Уездное | страница 7
К этому времени Замятин уже входил в число тех писателей, без которых не мыслилась новая литература. Обратимся к свидетельству еще одного современника: «Начало повести поразило всех. Прошло минут двадцать, и автор прекратил чтение, чтобы уступить место за столом следующему писателю.
— Еще! еще! продолжайте, просим!
Широколицый, скуластый, среднего роста, чисто одетый инженер-писатель, недавно выписанный Горьким из Англии, спокойно поднимался со стула.
— Продолжайте, просим, просим!
Голоса становились все более настойчивыми, нетерпеливыми, громкими.
Замятин покорился, сел на место и продолжал читать. После этого еще раза два пытался прервать чтение, но безуспешно. Слушали, затаив дыхание. Потом устроили ему овацию.
Ни у кого из выступавших в тот вечер, даже у Блока, не было и доли того успеха, какой выпал Замятину. Чуковский носился по залу и говорил всем и каждому:
— Что? Каково? Новый Гоголь. Не правда ли?»[8]
Это происходило на одном из заседаний в открывшемся в холодном и голодном Петрограде Доме Искусств.
А в Петроград Замятин действительно прибыл в сентябре 1917 года из Англии, где провел полтора года в командировке: на судоверфях в Глазго, Ньюкасле, Сандерленде, Саусшилдсе он участвовал в строительстве ледоколов для России — «Святой Александр Невский» (впоследствии, после революции, «Ленин»), «Святогор» (после революции «Красин»), «Минин», «Пожарский», «Илья Муромец».

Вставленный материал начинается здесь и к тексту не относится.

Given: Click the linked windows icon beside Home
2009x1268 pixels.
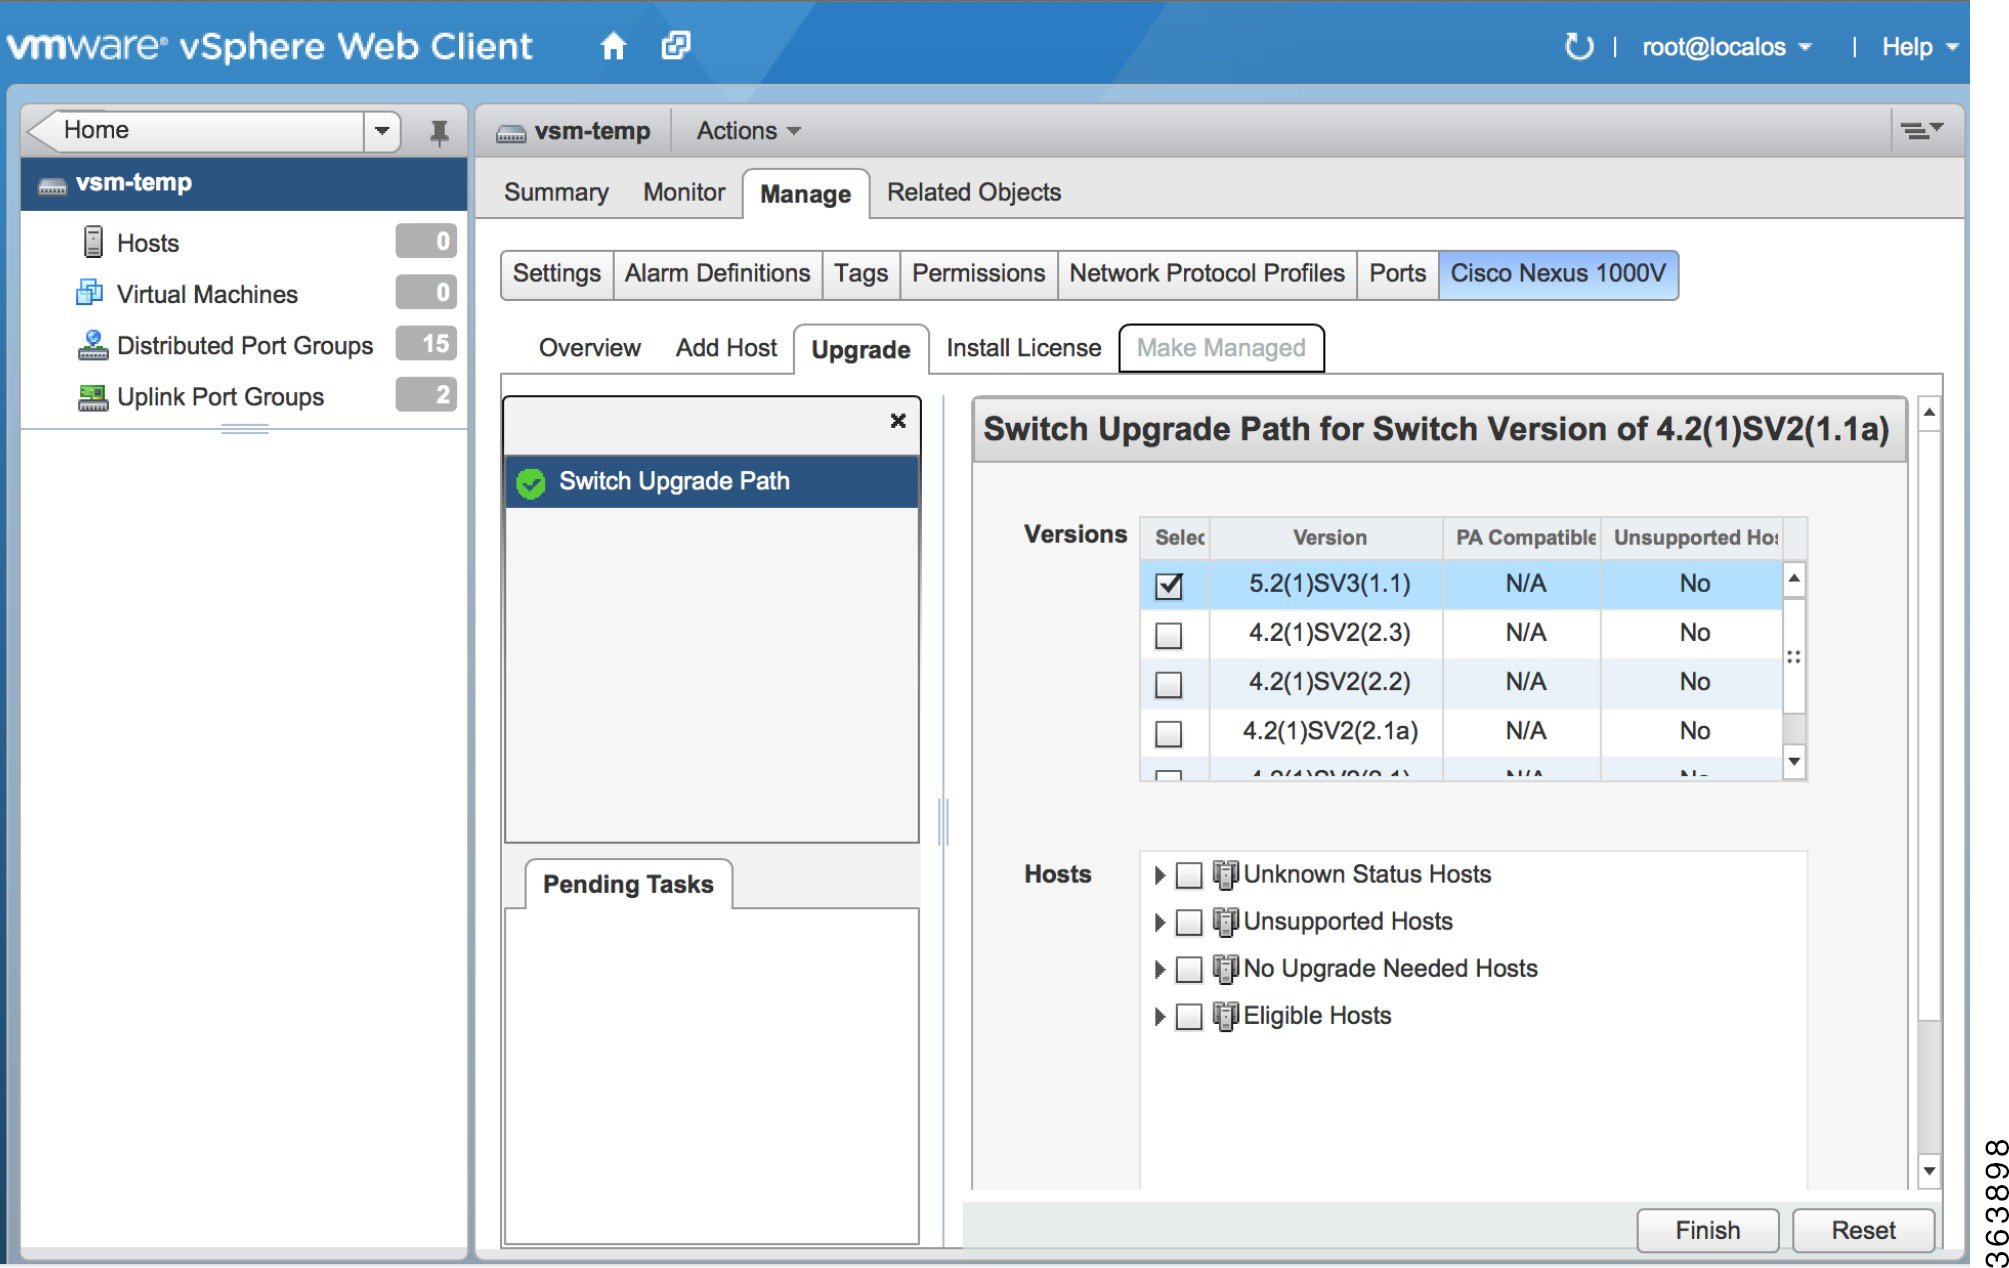Looking at the screenshot, I should [676, 46].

Теперь он сознавал необходимость быть дома, участвовать в построении новой, культурной жизни. Свершилась революция, которую он так ждал, о которой мечтал (как и многие его современники; М. Арцыбашев, например, на следующий день после крушения монархии писал: «Мы ловили ветер в поле, а поймали бурю. Многие ли останутся довольными — посмотрим»[9]). И Замятин стремится быть полезным Новой России. Именно в литературе, в культурном строительстве видит теперь он насущную необходимость. И отдается этому целиком. Впоследствии он вспоминал: «Корабли — дома, выстрелы, обыски, ночные дежурства, домовые клубы. Позже — бестрамвайные улицы, длинные вереницы людей с мешками, десятки верст в день, буржуйка, селедки, смолотый на кофейной мельнице овес. И радом с овсом — всяческие всемирные затеи: издать всех классиков всех времен и народов, объединить всех деятелей всех искусств, дать на театре всю историю всего мира. Тут уж было не до чертежей — практическая техника засохла и отломилась от меня, как желтый лист (от техники осталось лишь преподавание в Политехническом институте)».